Il plasma dei guariti per trattare i malati di coronavirus. E’ la strategia, già esplorata in Cina, ora al centro di un protocollo che si sta mettendo a punto in Lombardia. Il progetto è stato siglato da diversi centri regionali, tra cui l’Asst di Mantova che ne dà notizia in una nota in cui spiega che capofila dell’iniziativa è il Policlinico San Matteo di Pavia. “La possibilità è concreta – spiega all’AdnKronos Salute Fausto Baldanti, professore di microbiologia e microbiologia clinica all’università di Pavia e responsabile del Laboratorio di virologia molecolare del San Matteo – ma sono ancora idee in una fase embrionale.
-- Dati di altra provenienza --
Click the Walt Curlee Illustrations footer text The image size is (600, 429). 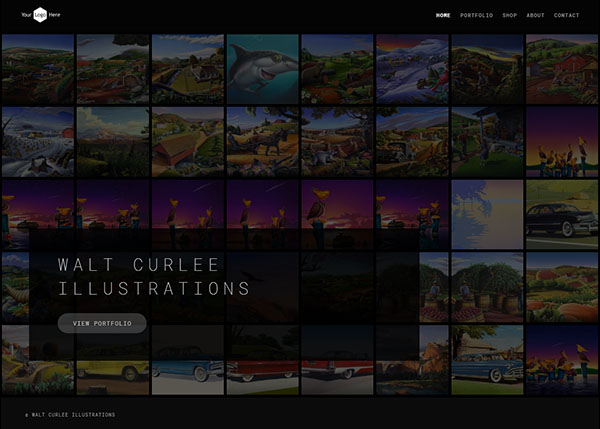72,414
Proprio perché siamo ancora in una fase di progettazione non vogliamo discuterne i dettagli”.  

Da Mantova spiegano che l’Unità di crisi di Asst ha dato il via libera al prelievo del plasma da alcuni pazienti guariti, che presentando elevati livelli di anticorpi contro il nuovo coronavirus possono diventare donatori a favore di malati di Covid-19 in gravi condizioni. La seconda fase del protocollo, relativa all’infusione del plasma a scopo terapeutico – prosegue l’azienda nella nota – è in attesa dell’autorizzazione del Consiglio superiore di sanità. La Regione Lombardia, informa l’Asst, si sta adoperando per ridurre i tempi di approvazione finale del protocollo. 

“Nelle gravi epidemie virali per le quali non esistono terapie consolidate – commenta il direttore del Servizio di immunoematologia e medicina trasfusionale dell’ospedale Carlo Poma, Massimo Franchini -l’Organizzazione mondiale della sanità ammette l’utilizzo del plasma da pazienti guariti per la cura dei malati. Il plasma prelevato contiene infatti alte concentrazioni di anticorpi in grado di distruggere il virus. Questo tipo di terapia, già impiegata ad esempio per Sars ed Ebola, si sta tentando anche per il nuovo coronavirus”.  
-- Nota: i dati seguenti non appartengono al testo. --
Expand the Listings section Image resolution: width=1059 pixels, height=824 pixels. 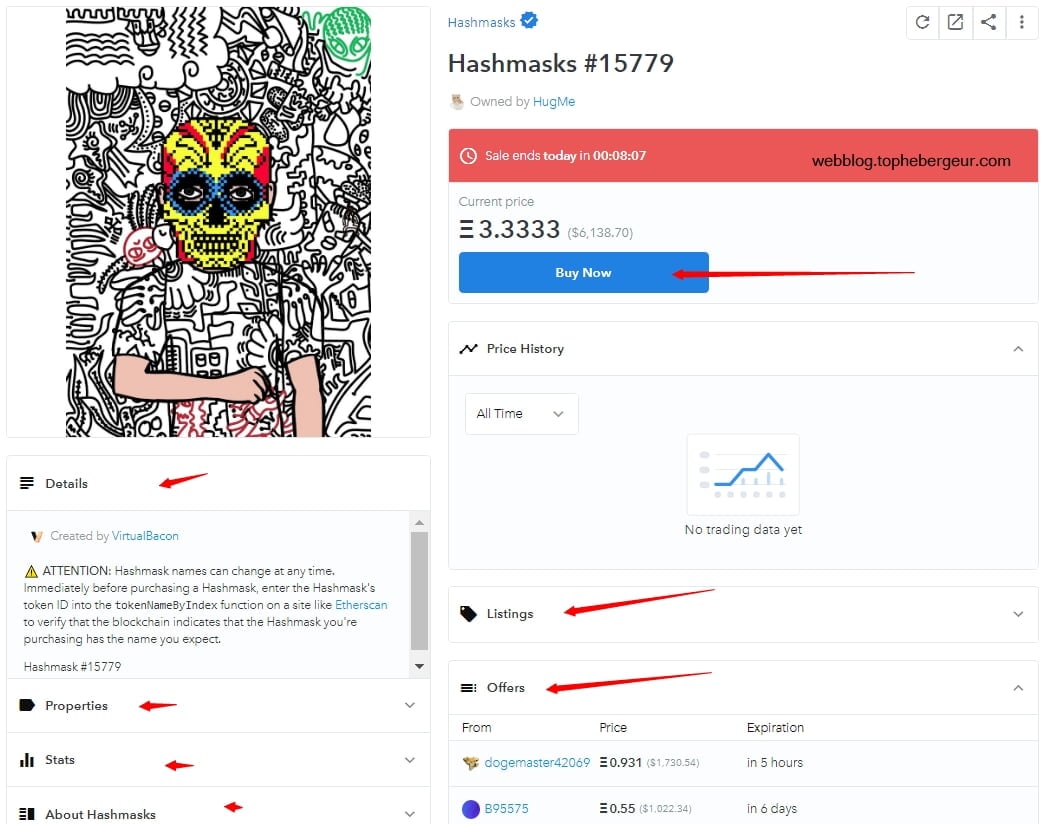[x=743, y=614]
I potenziali donatori di plasma saranno selezionati in base a caratteristiche specifiche. I criteri dell’Oms per la definizione di guarigione prevedono, tra l’altro, l’esecuzione di due tamponi a distanza di 24 l’uno dall’altro: i test devono essere entrambi negativi. “L’Azienda socio sanitaria territoriale di Mantova – conclude Franchini – farà parte di questo studio multicentrico regionale. Il progetto è già in fase avanzata, si attende il nulla osta conclusivo per passare al trattamento dei primi casi”.